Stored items
● ● ● ● ●

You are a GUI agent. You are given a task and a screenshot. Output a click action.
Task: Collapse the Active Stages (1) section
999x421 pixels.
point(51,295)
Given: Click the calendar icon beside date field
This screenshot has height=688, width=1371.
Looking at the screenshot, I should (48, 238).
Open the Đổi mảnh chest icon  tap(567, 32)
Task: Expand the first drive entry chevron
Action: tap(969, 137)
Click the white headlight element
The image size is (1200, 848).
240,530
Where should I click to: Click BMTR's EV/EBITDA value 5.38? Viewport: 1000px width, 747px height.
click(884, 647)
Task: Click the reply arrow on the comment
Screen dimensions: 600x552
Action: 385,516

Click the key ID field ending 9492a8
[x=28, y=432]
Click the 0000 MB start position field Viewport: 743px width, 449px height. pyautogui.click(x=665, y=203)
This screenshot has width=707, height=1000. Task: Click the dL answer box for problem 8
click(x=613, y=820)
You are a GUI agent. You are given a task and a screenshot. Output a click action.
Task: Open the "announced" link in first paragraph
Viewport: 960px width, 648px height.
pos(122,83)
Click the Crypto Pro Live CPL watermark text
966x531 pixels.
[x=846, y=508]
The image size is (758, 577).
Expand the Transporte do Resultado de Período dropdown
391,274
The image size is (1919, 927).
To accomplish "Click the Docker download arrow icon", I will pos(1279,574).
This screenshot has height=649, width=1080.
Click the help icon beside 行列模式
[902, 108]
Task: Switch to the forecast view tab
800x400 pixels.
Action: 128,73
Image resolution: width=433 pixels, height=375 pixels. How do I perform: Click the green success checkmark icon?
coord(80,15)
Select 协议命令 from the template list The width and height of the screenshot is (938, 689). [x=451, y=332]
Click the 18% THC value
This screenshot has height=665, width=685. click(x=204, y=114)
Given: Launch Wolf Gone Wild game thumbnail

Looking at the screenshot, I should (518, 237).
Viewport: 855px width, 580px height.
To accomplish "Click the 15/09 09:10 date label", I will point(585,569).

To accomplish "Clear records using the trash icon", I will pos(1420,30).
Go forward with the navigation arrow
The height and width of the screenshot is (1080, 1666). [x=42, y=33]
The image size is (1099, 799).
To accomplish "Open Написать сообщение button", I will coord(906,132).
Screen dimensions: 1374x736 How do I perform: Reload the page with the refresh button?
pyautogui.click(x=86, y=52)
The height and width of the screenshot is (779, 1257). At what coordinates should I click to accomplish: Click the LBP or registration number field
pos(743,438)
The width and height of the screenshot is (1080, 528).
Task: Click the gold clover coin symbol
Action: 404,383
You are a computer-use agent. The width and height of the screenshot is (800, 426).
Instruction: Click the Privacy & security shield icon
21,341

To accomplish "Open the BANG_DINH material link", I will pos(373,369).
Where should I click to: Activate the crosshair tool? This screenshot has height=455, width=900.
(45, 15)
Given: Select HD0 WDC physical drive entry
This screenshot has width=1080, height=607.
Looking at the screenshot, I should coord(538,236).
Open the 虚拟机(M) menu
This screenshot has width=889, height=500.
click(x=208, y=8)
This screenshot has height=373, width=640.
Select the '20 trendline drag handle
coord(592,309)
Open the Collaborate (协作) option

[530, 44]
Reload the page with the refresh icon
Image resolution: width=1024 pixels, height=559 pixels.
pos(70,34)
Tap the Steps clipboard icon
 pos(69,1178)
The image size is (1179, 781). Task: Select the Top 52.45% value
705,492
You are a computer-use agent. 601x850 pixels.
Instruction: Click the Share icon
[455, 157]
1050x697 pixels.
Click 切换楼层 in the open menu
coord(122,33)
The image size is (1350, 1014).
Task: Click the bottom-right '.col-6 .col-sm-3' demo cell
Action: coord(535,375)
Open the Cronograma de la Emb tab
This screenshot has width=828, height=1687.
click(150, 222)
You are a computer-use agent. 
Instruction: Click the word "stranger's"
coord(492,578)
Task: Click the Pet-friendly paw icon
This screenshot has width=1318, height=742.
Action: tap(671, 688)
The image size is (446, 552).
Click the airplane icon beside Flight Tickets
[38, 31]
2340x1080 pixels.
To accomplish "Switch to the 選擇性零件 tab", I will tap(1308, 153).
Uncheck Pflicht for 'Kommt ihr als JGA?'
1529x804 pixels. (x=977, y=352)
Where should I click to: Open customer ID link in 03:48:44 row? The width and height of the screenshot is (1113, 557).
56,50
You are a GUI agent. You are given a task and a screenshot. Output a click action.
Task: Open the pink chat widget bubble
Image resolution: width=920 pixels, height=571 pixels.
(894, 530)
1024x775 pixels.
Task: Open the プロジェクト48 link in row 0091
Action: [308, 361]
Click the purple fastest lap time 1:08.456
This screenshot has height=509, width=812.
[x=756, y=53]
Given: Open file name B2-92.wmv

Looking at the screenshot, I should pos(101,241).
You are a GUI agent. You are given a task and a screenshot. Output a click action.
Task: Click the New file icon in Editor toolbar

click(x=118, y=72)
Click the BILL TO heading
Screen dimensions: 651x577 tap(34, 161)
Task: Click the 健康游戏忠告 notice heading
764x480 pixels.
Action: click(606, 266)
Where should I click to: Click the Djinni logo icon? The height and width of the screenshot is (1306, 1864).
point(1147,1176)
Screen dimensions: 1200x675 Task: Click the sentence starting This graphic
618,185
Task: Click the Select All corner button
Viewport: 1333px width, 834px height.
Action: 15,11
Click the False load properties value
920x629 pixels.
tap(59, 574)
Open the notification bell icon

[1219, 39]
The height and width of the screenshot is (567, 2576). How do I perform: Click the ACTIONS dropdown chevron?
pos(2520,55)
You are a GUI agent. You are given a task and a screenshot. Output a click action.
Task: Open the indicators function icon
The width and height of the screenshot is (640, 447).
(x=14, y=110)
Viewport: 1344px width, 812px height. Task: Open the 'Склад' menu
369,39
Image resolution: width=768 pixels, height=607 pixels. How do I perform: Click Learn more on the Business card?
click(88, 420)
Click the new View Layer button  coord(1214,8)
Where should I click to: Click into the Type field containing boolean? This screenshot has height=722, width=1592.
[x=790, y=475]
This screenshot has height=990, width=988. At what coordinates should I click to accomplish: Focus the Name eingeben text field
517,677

● ● ● ● ●

ABOUT THIS TASK = Nothing should be missing: every line above must be reproduced exactly.

SOLUTION FOR THIS TASK =
You are a GUI agent. You are given a task and a screenshot. Output a click action.
Task: Collapse the Active Stages (1) section
999x421 pixels.
point(51,295)
Given: Click the calendar icon beside date field
This screenshot has height=688, width=1371.
Looking at the screenshot, I should (48, 238).
Open the Đổi mảnh chest icon  tap(567, 32)
Task: Expand the first drive entry chevron
Action: tap(969, 137)
Click the white headlight element
The image size is (1200, 848).
240,530
Where should I click to: Click BMTR's EV/EBITDA value 5.38? Viewport: 1000px width, 747px height.
click(884, 647)
Task: Click the reply arrow on the comment
Screen dimensions: 600x552
Action: 385,516

Click the key ID field ending 9492a8
[x=28, y=432]
Click the 0000 MB start position field Viewport: 743px width, 449px height. pyautogui.click(x=665, y=203)
This screenshot has width=707, height=1000. Task: Click the dL answer box for problem 8
click(x=613, y=820)
You are a GUI agent. You are given a task and a screenshot. Output a click action.
Task: Open the "announced" link in first paragraph
Viewport: 960px width, 648px height.
pos(122,83)
Click the Crypto Pro Live CPL watermark text
966x531 pixels.
[x=846, y=508]
The image size is (758, 577).
Expand the Transporte do Resultado de Período dropdown
391,274
The image size is (1919, 927).
To accomplish "Click the Docker download arrow icon", I will pos(1279,574).
This screenshot has height=649, width=1080.
Click the help icon beside 行列模式
[902, 108]
Task: Switch to the forecast view tab
800x400 pixels.
Action: 128,73
Image resolution: width=433 pixels, height=375 pixels. How do I perform: Click the green success checkmark icon?
coord(80,15)
Select 协议命令 from the template list The width and height of the screenshot is (938, 689). [x=451, y=332]
Click the 18% THC value
This screenshot has height=665, width=685. click(x=204, y=114)
Given: Launch Wolf Gone Wild game thumbnail

Looking at the screenshot, I should (518, 237).
Viewport: 855px width, 580px height.
To accomplish "Click the 15/09 09:10 date label", I will point(585,569).

To accomplish "Clear records using the trash icon", I will pos(1420,30).
Go forward with the navigation arrow
The height and width of the screenshot is (1080, 1666). [x=42, y=33]
The image size is (1099, 799).
To accomplish "Open Написать сообщение button", I will coord(906,132).
Screen dimensions: 1374x736 How do I perform: Reload the page with the refresh button?
pyautogui.click(x=86, y=52)
The height and width of the screenshot is (779, 1257). At what coordinates should I click to accomplish: Click the LBP or registration number field
pos(743,438)
The width and height of the screenshot is (1080, 528).
Task: Click the gold clover coin symbol
Action: 404,383
You are a computer-use agent. The width and height of the screenshot is (800, 426).
Instruction: Click the Privacy & security shield icon
21,341

To accomplish "Open the BANG_DINH material link", I will pos(373,369).
Where should I click to: Activate the crosshair tool? This screenshot has height=455, width=900.
(45, 15)
Given: Select HD0 WDC physical drive entry
This screenshot has width=1080, height=607.
Looking at the screenshot, I should coord(538,236).
Open the 虚拟机(M) menu
This screenshot has width=889, height=500.
click(x=208, y=8)
This screenshot has height=373, width=640.
Select the '20 trendline drag handle
coord(592,309)
Open the Collaborate (协作) option

[530, 44]
Reload the page with the refresh icon
Image resolution: width=1024 pixels, height=559 pixels.
pos(70,34)
Tap the Steps clipboard icon
 pos(69,1178)
The image size is (1179, 781). Task: Select the Top 52.45% value
705,492
You are a computer-use agent. 601x850 pixels.
Instruction: Click the Share icon
[455, 157]
1050x697 pixels.
Click 切换楼层 in the open menu
coord(122,33)
The image size is (1350, 1014).
Task: Click the bottom-right '.col-6 .col-sm-3' demo cell
Action: coord(535,375)
Open the Cronograma de la Emb tab
This screenshot has width=828, height=1687.
click(150, 222)
You are a computer-use agent. 
Instruction: Click the word "stranger's"
coord(492,578)
Task: Click the Pet-friendly paw icon
This screenshot has width=1318, height=742.
Action: tap(671, 688)
The image size is (446, 552).
Click the airplane icon beside Flight Tickets
[38, 31]
2340x1080 pixels.
To accomplish "Switch to the 選擇性零件 tab", I will tap(1308, 153).
Uncheck Pflicht for 'Kommt ihr als JGA?'
1529x804 pixels. (x=977, y=352)
Where should I click to: Open customer ID link in 03:48:44 row? The width and height of the screenshot is (1113, 557).
56,50
You are a GUI agent. You are given a task and a screenshot. Output a click action.
Task: Open the pink chat widget bubble
Image resolution: width=920 pixels, height=571 pixels.
(894, 530)
1024x775 pixels.
Task: Open the プロジェクト48 link in row 0091
Action: [308, 361]
Click the purple fastest lap time 1:08.456
This screenshot has height=509, width=812.
[x=756, y=53]
Given: Open file name B2-92.wmv

Looking at the screenshot, I should pos(101,241).
You are a GUI agent. You are given a task and a screenshot. Output a click action.
Task: Click the New file icon in Editor toolbar

click(x=118, y=72)
Click the BILL TO heading
Screen dimensions: 651x577 tap(34, 161)
Task: Click the 健康游戏忠告 notice heading
764x480 pixels.
Action: click(606, 266)
Where should I click to: Click the Djinni logo icon? The height and width of the screenshot is (1306, 1864).
point(1147,1176)
Screen dimensions: 1200x675 Task: Click the sentence starting This graphic
618,185
Task: Click the Select All corner button
Viewport: 1333px width, 834px height.
Action: 15,11
Click the False load properties value
920x629 pixels.
tap(59, 574)
Open the notification bell icon

[1219, 39]
The height and width of the screenshot is (567, 2576). How do I perform: Click the ACTIONS dropdown chevron?
pos(2520,55)
You are a GUI agent. You are given a task and a screenshot. Output a click action.
Task: Open the indicators function icon
The width and height of the screenshot is (640, 447).
(x=14, y=110)
Viewport: 1344px width, 812px height. Task: Open the 'Склад' menu
369,39
Image resolution: width=768 pixels, height=607 pixels. How do I perform: Click Learn more on the Business card?
click(88, 420)
Click the new View Layer button  coord(1214,8)
Where should I click to: Click into the Type field containing boolean? This screenshot has height=722, width=1592.
[x=790, y=475]
This screenshot has height=990, width=988. At what coordinates should I click to accomplish: Focus the Name eingeben text field
517,677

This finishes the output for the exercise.